De « Aéroport » à « Ave It » : The Drum classe les 50 meilleures publicités de football de tous les temps
L’équipe éditoriale de Drum’s a classé les plus grandes publicités de football de tous les temps, depuis les épopées de la Coupe du monde et la mythologie des vestiaires jusqu’aux classiques des pubs, en passant par les traumatismes liés aux pénalités et un coup de pied d’aéroport très célèbre. Vous n’êtes pas d’accord avec la commande ? Prenez-le avec VAR.
The Drum a classé les 50 meilleures publicités de football de tous les temps (ou de football, si vous préférez), des épopées de la Coupe du monde et de la mythologie des bootrooms aux classiques des pubs, en passant par les traumatismes liés aux pénalités et un coup de pied d’aéroport très célèbre.

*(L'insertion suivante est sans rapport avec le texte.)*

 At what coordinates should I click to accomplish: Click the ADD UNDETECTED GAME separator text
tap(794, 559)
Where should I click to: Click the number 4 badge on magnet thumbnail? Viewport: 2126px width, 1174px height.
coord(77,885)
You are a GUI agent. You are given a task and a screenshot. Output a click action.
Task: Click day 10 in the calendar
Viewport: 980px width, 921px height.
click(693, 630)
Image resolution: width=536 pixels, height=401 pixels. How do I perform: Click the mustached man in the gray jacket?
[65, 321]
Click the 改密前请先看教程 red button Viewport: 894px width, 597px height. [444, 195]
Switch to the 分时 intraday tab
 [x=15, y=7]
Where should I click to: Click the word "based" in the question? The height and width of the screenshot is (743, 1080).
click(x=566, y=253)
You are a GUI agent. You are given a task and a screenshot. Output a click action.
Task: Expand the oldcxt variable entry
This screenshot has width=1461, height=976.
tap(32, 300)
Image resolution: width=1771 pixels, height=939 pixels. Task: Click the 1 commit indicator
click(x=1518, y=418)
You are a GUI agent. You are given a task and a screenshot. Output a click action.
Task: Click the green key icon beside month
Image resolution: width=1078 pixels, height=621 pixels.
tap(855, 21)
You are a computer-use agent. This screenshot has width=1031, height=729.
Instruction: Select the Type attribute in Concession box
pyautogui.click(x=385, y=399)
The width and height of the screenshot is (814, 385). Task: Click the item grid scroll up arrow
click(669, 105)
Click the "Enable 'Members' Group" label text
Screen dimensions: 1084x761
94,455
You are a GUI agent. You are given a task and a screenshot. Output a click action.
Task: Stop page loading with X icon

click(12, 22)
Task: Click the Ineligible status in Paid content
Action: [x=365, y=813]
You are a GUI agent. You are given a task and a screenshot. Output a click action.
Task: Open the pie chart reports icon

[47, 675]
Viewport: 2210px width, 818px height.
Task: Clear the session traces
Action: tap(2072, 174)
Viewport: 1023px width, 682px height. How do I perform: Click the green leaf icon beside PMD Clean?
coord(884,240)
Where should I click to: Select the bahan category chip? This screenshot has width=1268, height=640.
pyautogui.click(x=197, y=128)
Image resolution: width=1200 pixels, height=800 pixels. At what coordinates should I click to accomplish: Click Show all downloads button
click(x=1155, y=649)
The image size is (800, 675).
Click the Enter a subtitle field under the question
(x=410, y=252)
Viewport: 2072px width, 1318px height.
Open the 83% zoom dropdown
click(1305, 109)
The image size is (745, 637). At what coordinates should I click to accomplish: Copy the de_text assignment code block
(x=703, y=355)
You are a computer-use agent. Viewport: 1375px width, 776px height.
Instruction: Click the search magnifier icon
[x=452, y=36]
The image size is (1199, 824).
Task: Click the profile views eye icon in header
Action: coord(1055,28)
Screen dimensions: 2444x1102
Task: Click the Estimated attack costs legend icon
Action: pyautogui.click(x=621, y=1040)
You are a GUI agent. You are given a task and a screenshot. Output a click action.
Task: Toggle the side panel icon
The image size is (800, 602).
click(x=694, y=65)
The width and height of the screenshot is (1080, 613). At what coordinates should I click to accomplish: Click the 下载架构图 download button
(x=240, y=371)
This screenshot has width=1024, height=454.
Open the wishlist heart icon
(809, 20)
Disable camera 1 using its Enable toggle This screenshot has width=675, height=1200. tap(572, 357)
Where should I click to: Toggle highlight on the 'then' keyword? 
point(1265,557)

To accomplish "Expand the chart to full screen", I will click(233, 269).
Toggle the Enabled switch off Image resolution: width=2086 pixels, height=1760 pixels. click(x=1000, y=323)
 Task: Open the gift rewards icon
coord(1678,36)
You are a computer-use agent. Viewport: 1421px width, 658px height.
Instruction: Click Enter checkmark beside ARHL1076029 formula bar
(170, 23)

Comme toute sélection d’équipe, cette liste est construite à des fins d’argumentation. Les 50 derniers ont été choisis par l’équipe éditoriale de The Drum, alors attendez-vous à des favoris laissés de côté, à des héros cultes qui se faufilent et à de nombreuses analyses d’après-match sur l’ordre final. Si vous pensez que « The Cage » (#10) a été durement placé en dessous de « Good vs Evil » (#6), ou que Peter Kay devrait être en tête devant la moitié du canon Nike, votre plainte a été prise en compte par le gaffer.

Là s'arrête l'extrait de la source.